Plate notation for Latent Dirichlet allocation

In this example, we consider Latent Dirichlet allocation, a Bayesian network that models how documents in a corpus are topically related. There are two variables not in any plate; α is the parameter of the uniform Dirichlet prior on the per-document topic distributions, and β is the parameter of the uniform Dirichlet prior on the per-topic word distribution.

The outermost plate represents all the variables related to a specific document, including $\theta_i$, the topic distribution for document i. The M in the corner of the plate indicates that the variables inside are repeated M times, once for each document. The inner plate represents the variables associated with each of the $N_i$ words in document i: $z_{ij}$ is the topic distribution for the jth word in document i, and $w_{ij}$ is the actual word used.

The N in the corner represents the repetition of the variables in the inner plate $N_j$ times, once for each word in document i. The circle representing the individual words is shaded, indicating that each $w_{ij}$ is observable, and the other circles are empty, indicating that the other variables are latent variables. The directed edges between variables indicate dependencies between the variables: for example, each $w_{ij}$ depends on $z_{ij}$ and β.

==Extensions==

Bayesian multivariate Gaussian mixture model using plate notation. Smaller squares indicate fixed parameters; larger circles indicate random variables. Filled-in shapes indicate known values. The indication [K] means a vector of size K; [D,D] means a matrix of size D×D; K alone means a categorical variable with K outcomes. The squiggly line coming from z ending in a crossbar indicates a switch — the value of this variable selects, for the other incoming variables, which value to use out of the size-K array of possible values.

A number of extensions have been created by various authors to express more information than simply the conditional relationships. However, few of these have become standard.

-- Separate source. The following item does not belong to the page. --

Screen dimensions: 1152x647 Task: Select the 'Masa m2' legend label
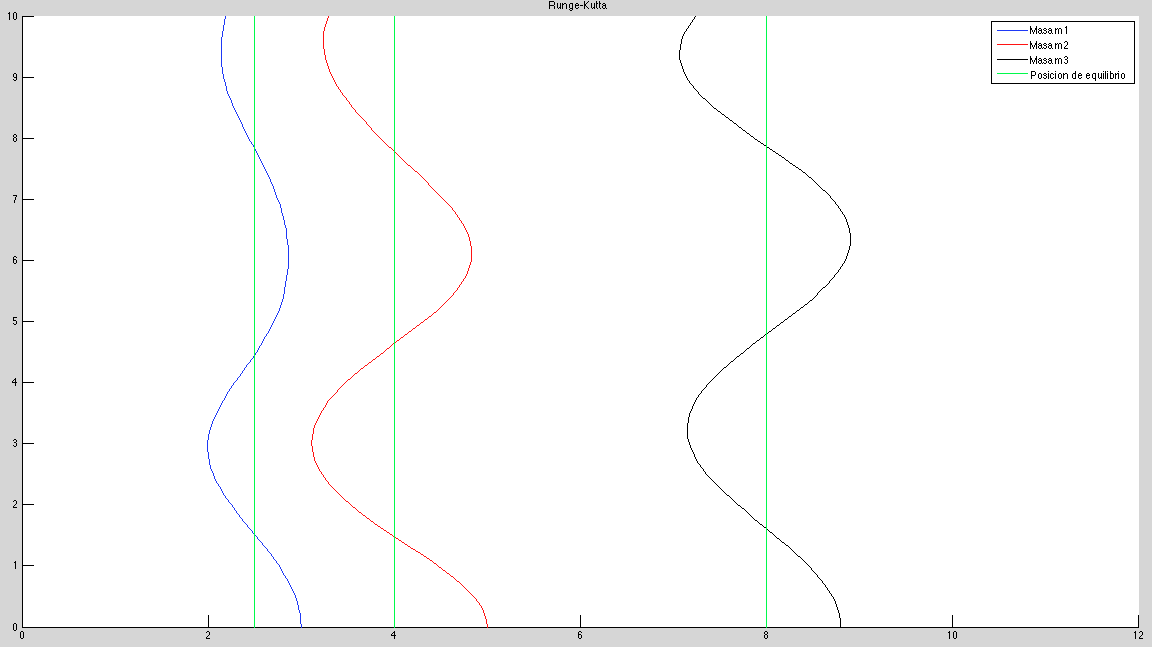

Perhaps the most commonly used extension is to use rectangles in place of circles to indicate non-random variables—either parameters to be computed, hyperparameters given a fixed value (or computed through empirical Bayes), or variables whose values are computed deterministically from a random variable.

The diagram on the right shows a few more non-standard conventions used in some articles in Wikipedia (e.g. variational Bayes):
- Variables that are actually random vectors are indicated by putting the vector size in brackets in the middle of the node.
- Variables that are actually random matrices are similarly indicated by putting the matrix size in brackets in the middle of the node, with commas separating row size from column size.
- Categorical variables are indicated by placing their size (without a bracket) in the middle of the node.
- Categorical variables that act as "switches", and which pick one or more other random variables to condition on from a large set of such variables (e.g. mixture components), are indicated with a special type of arrow containing a squiggly line and ending in a T junction.
- Boldface is consistently used for vector or matrix nodes (but not categorical nodes).

==Software implementation==
Plate notation has been implemented in various TeX/LaTeX drawing packages, but also as part of graphical user interfaces to Bayesian statistics programs such as BUGS and BayesiaLab and PyMC.